Regulatory Authority
National Medical Product Administration (NMPA)
Classification
I, II, III
Quality system
ISO 13485:2016
The foreign Manufacturer, who wants to place Medical Devices on the Chinese territory, must appoint an Authorized Local Representative (Legal Agent).
This person, based in the territory, is responsible for product registration, supervision of clinical trials, and post-market surveillance activities.

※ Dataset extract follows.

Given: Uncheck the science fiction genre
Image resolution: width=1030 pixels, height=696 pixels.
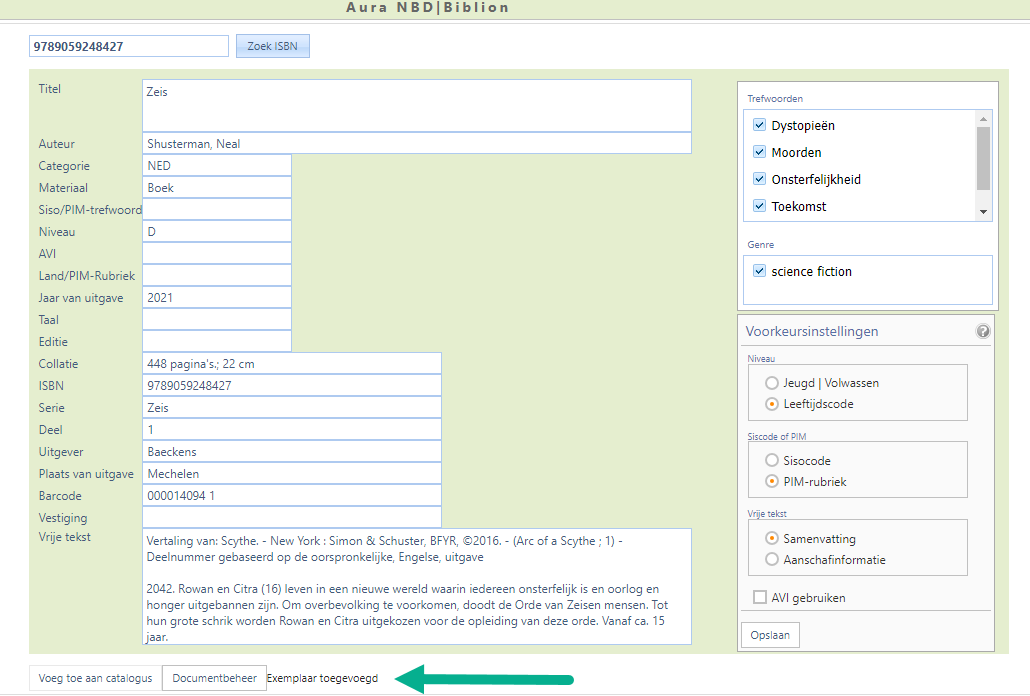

Acting both as a liaison and a representative for all interactions with the NMPA, this person must have significant experience with relevant regulations and product standards.
All Class I Devices must be notified to the Regulatory Authority following a process based on submitting all documentation.

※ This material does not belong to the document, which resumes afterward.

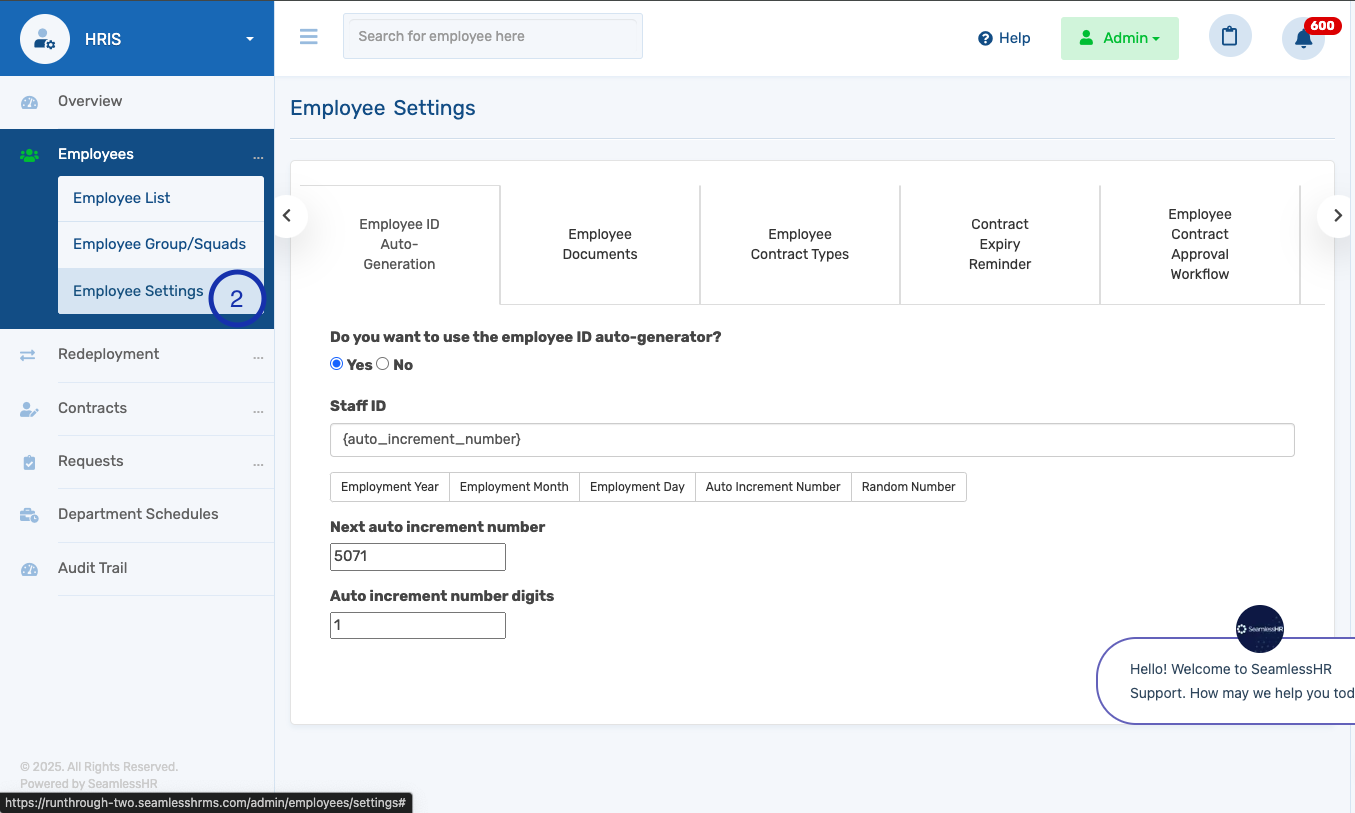
Task: Select the Redeployment sidebar icon
Action: pos(30,354)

All Class II and III Devices are subject to registration: the device can only be placed on the market following authorization and registration certificate issued by the NMPA.

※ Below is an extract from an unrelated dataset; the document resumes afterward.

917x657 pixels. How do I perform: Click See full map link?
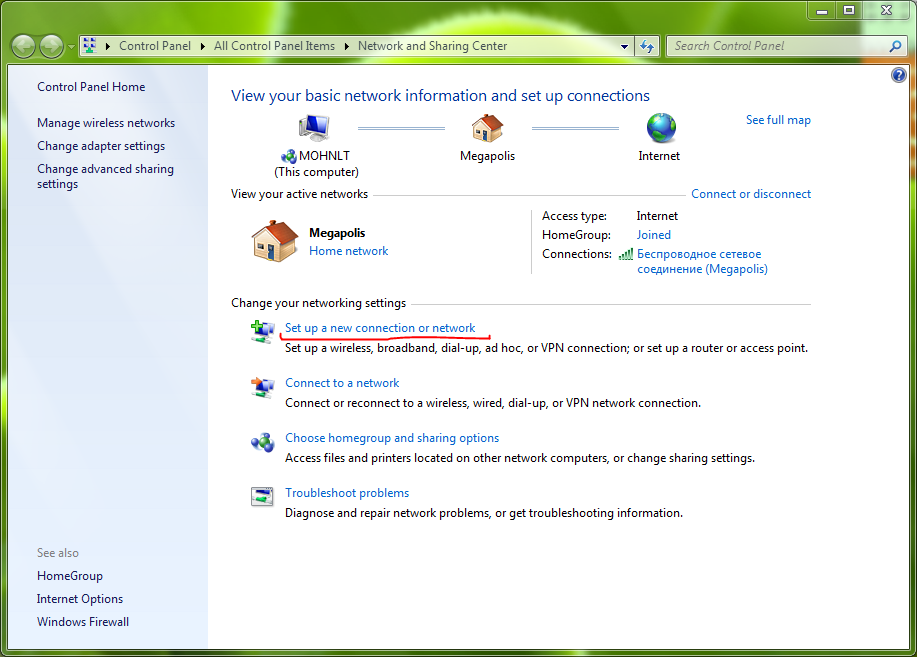778,120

For Class II and III devices, technical testing in China at accredited laboratories is required.
With regard to on-site clinical investigations, they may be required for Class II and III devices.
Applicant
Legal Agent.
Timeframe and fees
Class I devices (notification): from 5 to 6 months
Class II and Class III devices (registration): from 15 to 32 months.
Government fees from 210.900,00 RBM to 308.800,00 RMB are currently required for Class II and Class III Medical Devices registration.
Validity
Notification validity: unlimited
Registration certificate validity: 5 years
Labelling and documentation language
Documentation and labelling must be provided in Chinese.
Useful information
The Legal Agent name shall be included in the Registration Certificate, together with the manufacturer’s one.